Prompt:
What is needed is every line of the data that includes the word "computer". Please copy each one.

Given data:
=== Begin Enclosure ===

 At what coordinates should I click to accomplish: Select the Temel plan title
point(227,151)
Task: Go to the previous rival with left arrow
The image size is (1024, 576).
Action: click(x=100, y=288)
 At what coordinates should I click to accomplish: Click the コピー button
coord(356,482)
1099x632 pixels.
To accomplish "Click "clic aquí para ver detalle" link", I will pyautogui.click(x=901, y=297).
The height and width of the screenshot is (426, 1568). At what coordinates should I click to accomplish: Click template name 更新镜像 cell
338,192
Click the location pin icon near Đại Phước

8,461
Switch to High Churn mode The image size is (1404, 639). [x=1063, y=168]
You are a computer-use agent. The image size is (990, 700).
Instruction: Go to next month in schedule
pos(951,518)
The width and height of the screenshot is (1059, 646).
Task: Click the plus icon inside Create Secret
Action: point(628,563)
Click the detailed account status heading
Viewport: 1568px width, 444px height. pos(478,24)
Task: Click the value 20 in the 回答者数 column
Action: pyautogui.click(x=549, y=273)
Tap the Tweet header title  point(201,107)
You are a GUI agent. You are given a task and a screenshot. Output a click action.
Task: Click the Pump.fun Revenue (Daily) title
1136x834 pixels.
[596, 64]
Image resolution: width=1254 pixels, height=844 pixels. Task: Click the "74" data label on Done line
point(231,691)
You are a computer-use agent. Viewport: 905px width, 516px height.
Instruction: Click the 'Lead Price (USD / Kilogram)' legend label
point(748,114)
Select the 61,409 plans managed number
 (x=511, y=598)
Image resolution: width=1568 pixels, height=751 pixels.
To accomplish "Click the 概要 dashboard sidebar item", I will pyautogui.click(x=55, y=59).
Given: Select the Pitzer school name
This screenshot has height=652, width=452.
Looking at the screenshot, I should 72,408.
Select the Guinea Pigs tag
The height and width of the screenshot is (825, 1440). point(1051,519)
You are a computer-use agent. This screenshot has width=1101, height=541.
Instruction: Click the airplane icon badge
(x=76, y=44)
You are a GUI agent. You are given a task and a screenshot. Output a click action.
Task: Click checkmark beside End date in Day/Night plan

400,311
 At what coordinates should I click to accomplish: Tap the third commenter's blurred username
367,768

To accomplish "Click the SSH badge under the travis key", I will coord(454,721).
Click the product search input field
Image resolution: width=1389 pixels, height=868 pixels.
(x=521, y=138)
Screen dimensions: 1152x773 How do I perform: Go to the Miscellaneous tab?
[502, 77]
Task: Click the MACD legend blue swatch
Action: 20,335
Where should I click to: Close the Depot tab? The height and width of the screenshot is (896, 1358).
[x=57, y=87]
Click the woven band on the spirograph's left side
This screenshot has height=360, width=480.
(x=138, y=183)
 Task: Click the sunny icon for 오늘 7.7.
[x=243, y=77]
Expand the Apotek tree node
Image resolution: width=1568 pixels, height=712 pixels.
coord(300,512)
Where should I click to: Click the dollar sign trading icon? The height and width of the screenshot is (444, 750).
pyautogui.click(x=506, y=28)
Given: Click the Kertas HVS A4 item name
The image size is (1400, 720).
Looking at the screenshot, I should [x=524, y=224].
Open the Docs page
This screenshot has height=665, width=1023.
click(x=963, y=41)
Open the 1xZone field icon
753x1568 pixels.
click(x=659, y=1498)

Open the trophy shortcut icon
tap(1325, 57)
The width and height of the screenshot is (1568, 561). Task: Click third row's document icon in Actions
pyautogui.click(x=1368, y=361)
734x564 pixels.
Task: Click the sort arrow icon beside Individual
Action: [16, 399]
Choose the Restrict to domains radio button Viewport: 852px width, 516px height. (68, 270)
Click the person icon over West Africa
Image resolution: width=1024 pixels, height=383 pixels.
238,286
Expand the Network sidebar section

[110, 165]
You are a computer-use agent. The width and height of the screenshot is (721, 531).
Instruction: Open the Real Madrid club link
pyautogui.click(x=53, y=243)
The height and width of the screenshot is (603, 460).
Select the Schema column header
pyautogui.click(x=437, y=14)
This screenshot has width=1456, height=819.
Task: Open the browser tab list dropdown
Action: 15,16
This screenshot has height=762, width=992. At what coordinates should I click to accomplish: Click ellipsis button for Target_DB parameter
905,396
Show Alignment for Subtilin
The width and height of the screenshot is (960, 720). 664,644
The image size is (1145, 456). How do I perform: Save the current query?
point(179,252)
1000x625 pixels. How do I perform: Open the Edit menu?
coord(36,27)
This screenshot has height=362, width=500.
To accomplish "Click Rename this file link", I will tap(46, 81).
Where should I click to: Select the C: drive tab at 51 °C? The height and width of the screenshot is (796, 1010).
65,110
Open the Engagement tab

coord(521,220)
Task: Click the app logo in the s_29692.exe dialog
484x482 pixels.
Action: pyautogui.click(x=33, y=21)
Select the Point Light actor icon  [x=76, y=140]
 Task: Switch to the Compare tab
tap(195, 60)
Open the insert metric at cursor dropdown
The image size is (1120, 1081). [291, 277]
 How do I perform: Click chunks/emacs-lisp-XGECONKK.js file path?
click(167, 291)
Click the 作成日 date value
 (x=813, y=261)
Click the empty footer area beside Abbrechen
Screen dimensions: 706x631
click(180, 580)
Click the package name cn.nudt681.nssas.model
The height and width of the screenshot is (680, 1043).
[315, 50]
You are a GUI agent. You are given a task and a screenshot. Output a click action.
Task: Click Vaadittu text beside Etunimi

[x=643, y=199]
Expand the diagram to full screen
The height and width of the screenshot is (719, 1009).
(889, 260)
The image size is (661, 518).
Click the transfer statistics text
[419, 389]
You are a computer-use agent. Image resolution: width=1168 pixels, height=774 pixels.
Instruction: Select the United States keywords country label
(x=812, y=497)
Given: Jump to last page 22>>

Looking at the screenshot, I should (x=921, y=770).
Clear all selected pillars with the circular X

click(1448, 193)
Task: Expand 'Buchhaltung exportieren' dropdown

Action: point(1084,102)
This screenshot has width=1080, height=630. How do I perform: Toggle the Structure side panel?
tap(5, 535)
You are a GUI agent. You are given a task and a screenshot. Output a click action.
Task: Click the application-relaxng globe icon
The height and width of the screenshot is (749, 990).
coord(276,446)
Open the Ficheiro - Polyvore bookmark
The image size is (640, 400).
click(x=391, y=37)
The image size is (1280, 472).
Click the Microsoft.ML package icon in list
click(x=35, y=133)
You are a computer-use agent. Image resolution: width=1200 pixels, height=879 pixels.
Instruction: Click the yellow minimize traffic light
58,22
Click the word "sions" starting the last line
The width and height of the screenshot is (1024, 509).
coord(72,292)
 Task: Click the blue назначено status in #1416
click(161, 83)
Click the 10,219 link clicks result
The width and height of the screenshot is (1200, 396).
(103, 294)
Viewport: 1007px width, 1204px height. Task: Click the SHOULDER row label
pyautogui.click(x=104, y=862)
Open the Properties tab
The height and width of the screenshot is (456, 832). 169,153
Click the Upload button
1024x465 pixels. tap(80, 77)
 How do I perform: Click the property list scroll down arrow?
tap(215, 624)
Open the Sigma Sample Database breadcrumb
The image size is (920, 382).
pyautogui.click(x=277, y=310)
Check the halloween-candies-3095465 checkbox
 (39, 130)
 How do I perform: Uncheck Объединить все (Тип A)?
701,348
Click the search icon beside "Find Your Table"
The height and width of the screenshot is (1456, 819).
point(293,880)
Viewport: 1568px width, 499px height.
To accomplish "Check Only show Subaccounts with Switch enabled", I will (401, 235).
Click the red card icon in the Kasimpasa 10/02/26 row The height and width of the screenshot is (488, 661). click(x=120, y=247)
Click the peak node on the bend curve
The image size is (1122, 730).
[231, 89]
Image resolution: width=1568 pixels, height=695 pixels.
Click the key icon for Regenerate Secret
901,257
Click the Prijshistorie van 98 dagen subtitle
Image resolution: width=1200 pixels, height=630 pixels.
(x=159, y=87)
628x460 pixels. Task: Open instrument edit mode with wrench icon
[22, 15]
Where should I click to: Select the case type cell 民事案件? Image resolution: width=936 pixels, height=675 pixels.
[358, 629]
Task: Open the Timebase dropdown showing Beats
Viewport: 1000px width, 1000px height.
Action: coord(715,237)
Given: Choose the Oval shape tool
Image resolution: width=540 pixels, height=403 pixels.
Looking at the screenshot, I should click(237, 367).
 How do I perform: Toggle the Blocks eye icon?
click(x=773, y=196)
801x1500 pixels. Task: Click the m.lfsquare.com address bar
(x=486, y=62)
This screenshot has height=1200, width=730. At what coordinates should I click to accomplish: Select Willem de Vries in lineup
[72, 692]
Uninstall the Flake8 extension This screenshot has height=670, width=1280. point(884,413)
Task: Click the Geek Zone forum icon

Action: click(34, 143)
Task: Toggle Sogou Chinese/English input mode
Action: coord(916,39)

=== End Enclosure ===

Solution for this problem:
You are a computer-use agent. The image size is (990, 700).
You are a computer-use agent. Viewport: 905px width, 516px height.
You are a computer-use agent. This screenshot has width=1101, height=541.
You are a computer-use agent. The width and height of the screenshot is (721, 531).
You are a computer-use agent. Image resolution: width=1168 pixels, height=774 pixels.
You are a computer-use agent. Image resolution: width=1200 pixels, height=879 pixels.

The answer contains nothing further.